▶ Data excerpts:
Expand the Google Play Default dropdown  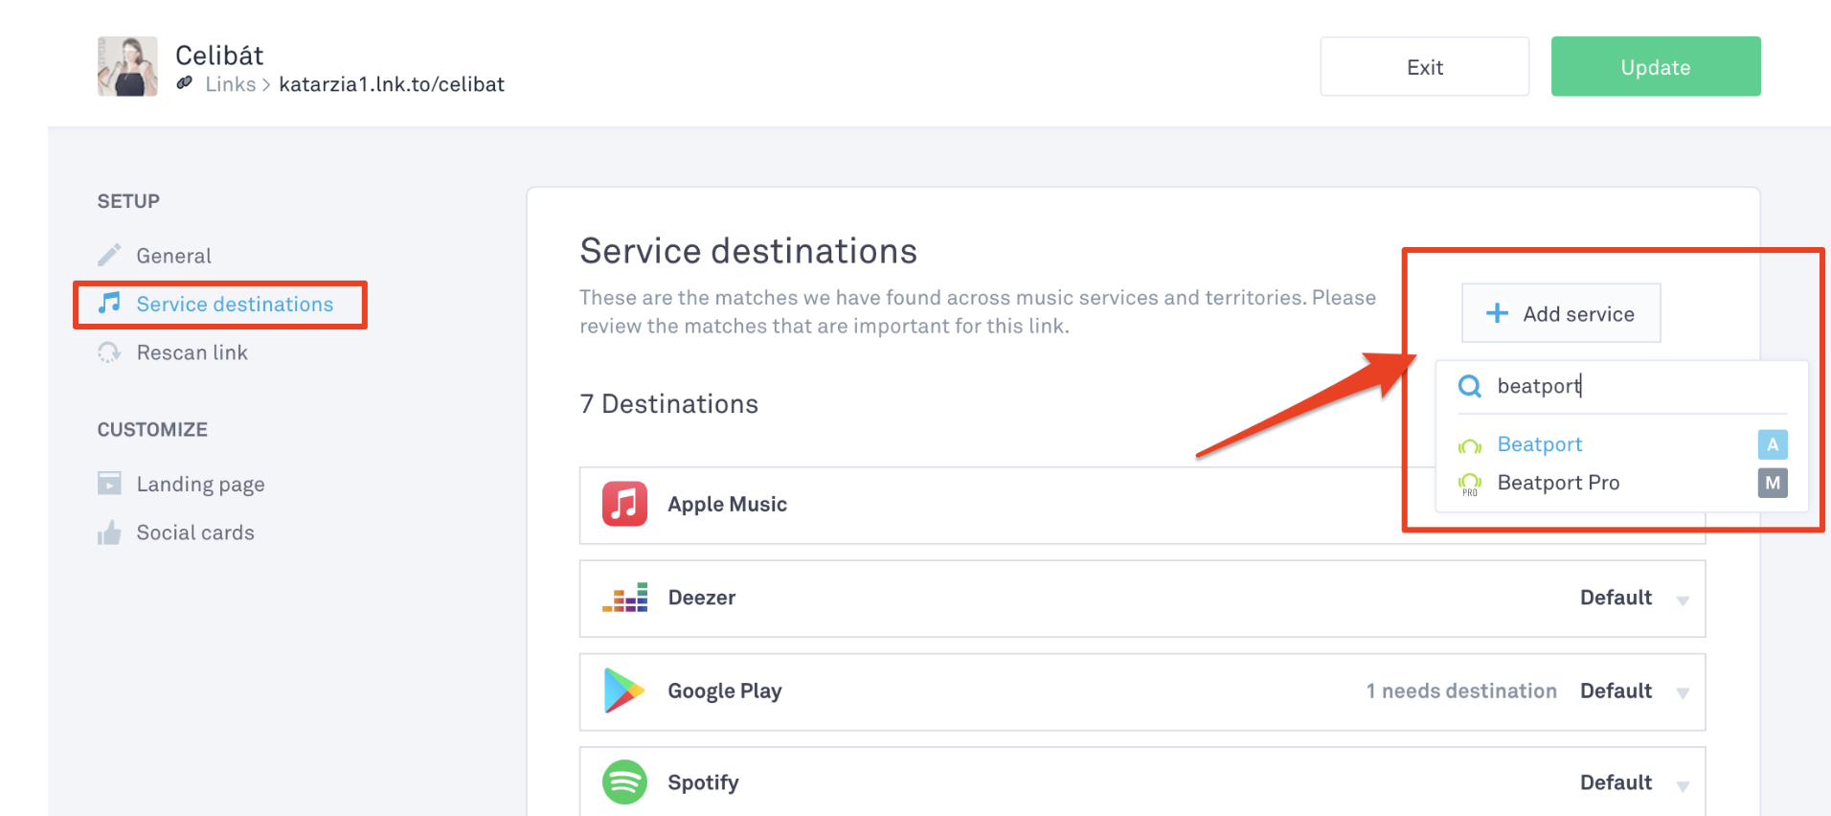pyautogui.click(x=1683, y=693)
---
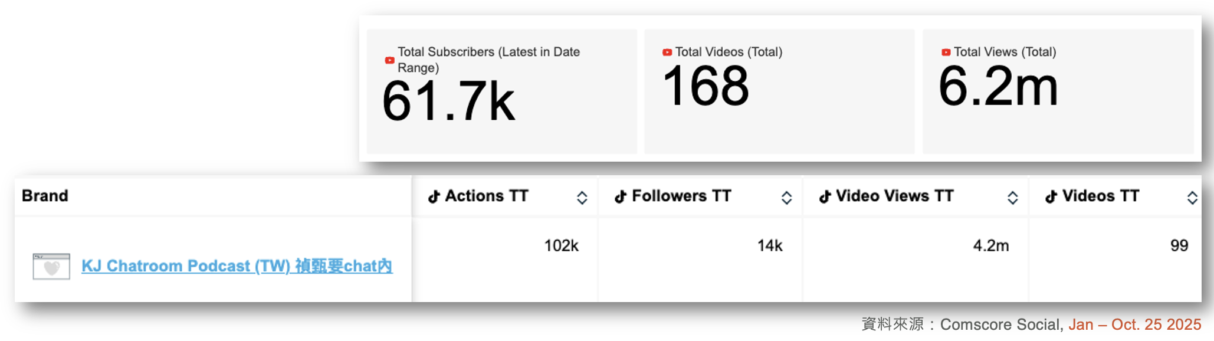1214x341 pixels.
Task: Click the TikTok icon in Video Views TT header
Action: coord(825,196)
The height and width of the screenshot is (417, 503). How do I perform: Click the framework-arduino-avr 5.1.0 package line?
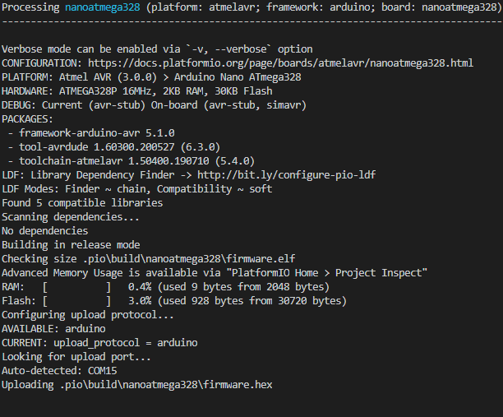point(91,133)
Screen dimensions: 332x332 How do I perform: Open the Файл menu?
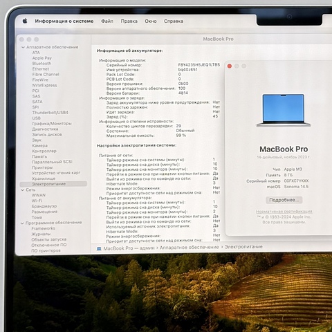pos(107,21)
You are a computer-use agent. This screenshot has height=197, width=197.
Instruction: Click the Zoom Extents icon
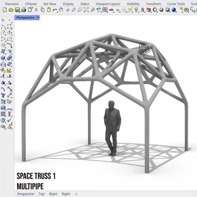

▶ Work task: Above are the records. Copy word for word only their lines from the one holding "Screen dimensions: 332x332" through the one holding "Instruction: Click the Zoom Extents icon", both included, and skip the images.

▶ Output:
Screen dimensions: 332x332 How do I perform: Open the Файл menu?
pos(107,21)
You are a computer-use agent. This screenshot has height=197, width=197.
Instruction: Click the Zoom Extents icon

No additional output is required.